(Stored records)
▽
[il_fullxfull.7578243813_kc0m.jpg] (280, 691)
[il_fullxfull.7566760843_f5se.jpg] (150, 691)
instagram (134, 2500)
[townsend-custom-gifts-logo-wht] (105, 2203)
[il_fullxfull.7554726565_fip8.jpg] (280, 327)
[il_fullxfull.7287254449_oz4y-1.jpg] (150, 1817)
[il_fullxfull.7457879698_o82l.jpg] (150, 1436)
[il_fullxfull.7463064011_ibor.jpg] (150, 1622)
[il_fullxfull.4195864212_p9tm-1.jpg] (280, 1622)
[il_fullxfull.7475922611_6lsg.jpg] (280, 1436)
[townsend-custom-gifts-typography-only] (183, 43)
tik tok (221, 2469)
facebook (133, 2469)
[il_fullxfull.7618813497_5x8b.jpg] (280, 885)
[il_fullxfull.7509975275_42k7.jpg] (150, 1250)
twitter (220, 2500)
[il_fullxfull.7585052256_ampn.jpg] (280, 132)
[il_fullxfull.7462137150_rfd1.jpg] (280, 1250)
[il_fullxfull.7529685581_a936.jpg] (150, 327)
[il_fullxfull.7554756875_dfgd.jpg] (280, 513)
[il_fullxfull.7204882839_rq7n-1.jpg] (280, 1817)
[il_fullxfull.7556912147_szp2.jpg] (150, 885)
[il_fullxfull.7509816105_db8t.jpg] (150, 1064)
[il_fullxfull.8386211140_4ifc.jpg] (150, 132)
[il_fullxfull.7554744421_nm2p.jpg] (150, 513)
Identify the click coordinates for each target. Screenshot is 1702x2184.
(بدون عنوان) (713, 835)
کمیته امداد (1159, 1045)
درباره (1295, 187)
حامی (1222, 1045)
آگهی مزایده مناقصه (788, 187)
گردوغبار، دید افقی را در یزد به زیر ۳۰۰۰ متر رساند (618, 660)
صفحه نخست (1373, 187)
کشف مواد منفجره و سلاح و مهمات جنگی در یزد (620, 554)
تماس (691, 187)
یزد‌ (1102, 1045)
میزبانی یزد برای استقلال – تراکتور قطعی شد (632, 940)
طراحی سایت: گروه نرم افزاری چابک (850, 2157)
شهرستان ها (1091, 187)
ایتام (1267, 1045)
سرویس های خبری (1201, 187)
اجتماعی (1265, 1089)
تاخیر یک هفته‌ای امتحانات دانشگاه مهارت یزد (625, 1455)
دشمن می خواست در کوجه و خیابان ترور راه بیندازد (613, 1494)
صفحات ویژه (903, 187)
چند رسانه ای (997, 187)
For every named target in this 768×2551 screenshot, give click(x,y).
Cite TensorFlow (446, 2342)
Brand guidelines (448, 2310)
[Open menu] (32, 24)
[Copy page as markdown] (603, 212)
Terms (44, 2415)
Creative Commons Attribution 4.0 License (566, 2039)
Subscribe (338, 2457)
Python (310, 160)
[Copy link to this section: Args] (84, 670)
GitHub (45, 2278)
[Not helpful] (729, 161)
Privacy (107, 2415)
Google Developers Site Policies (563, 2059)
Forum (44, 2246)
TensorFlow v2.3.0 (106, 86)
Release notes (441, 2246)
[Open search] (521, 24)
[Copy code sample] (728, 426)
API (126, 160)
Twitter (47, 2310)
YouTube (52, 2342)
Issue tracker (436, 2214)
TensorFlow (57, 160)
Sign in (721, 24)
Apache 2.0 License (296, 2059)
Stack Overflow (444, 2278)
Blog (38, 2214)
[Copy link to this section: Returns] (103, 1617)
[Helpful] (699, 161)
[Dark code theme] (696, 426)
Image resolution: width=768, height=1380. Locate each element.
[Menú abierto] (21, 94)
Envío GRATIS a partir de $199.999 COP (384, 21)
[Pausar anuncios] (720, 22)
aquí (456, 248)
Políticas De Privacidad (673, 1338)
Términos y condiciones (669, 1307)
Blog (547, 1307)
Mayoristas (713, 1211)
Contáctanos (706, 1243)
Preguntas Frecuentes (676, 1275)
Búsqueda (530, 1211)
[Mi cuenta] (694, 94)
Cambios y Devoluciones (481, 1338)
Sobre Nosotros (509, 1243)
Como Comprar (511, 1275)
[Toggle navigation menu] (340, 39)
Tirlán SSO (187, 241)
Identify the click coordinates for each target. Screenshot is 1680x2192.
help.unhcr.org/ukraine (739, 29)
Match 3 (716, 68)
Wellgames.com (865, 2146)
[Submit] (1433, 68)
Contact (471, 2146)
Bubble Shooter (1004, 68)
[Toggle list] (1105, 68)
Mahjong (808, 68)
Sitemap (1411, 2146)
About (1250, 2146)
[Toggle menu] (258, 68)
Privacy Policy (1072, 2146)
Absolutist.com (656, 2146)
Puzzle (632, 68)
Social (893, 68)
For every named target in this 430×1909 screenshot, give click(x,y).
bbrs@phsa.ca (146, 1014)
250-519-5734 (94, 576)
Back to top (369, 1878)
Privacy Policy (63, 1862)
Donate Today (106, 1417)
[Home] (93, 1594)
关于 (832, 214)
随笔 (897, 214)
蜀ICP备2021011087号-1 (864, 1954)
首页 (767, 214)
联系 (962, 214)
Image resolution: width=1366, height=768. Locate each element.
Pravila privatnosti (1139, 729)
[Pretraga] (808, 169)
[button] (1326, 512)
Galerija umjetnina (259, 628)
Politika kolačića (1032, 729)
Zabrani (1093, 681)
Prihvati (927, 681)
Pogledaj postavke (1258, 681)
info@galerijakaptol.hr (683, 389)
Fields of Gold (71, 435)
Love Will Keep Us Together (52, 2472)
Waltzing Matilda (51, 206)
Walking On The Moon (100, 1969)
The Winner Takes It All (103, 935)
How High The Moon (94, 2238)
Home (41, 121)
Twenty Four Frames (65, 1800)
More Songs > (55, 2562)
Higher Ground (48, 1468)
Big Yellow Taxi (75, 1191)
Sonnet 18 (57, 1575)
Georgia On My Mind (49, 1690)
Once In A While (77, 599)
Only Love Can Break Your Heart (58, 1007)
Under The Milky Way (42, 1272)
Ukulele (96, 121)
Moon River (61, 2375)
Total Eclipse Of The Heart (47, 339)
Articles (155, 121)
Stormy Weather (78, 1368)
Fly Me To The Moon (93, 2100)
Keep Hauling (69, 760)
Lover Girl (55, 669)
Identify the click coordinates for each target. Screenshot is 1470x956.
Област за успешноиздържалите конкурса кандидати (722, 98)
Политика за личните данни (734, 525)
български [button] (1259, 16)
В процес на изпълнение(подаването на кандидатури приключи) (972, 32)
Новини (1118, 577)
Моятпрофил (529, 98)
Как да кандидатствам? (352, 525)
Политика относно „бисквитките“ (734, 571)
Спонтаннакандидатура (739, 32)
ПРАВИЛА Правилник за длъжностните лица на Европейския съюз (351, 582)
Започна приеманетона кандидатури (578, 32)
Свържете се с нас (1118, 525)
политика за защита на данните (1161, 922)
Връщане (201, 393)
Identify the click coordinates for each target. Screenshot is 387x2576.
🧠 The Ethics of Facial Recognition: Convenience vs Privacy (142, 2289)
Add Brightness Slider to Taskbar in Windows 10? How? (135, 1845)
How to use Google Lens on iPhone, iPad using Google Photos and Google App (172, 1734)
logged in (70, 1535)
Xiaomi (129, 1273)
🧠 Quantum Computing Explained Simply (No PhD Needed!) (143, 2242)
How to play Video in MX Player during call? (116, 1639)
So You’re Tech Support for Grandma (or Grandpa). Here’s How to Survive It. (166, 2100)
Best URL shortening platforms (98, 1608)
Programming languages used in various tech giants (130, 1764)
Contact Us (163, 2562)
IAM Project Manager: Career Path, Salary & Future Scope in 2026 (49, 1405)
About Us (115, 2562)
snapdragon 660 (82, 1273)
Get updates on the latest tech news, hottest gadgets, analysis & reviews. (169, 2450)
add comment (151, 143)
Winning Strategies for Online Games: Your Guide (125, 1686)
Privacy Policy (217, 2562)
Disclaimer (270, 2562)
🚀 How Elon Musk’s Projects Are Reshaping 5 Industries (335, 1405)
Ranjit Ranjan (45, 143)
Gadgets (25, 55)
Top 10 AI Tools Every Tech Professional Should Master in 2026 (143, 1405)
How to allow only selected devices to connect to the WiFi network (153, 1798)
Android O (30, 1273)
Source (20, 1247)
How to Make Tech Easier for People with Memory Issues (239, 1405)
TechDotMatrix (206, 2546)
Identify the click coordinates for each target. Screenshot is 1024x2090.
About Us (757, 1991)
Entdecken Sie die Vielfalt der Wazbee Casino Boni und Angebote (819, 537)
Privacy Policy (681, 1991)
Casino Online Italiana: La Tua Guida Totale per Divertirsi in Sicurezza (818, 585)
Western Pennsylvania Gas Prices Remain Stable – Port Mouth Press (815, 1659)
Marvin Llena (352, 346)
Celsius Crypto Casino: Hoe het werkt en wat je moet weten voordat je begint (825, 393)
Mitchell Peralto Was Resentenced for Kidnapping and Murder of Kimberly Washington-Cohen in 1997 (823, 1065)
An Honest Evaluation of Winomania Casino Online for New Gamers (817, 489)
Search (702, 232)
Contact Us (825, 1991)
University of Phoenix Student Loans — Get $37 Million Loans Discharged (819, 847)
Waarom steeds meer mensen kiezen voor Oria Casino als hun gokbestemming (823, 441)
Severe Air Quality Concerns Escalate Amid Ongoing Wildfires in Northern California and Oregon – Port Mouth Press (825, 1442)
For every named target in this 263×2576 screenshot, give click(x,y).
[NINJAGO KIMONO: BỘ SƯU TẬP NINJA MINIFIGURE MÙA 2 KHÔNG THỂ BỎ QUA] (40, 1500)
△
* **What you have to do**
Search the entries for the word "Online", then gather every line that has it.

* **Your solution**
Winning Strategies for Online Games: Your Guide (125, 1686)
Casino Online Italiana: La Tua Guida Totale per Divertirsi in Sicurezza (818, 585)
An Honest Evaluation of Winomania Casino Online for New Gamers (817, 489)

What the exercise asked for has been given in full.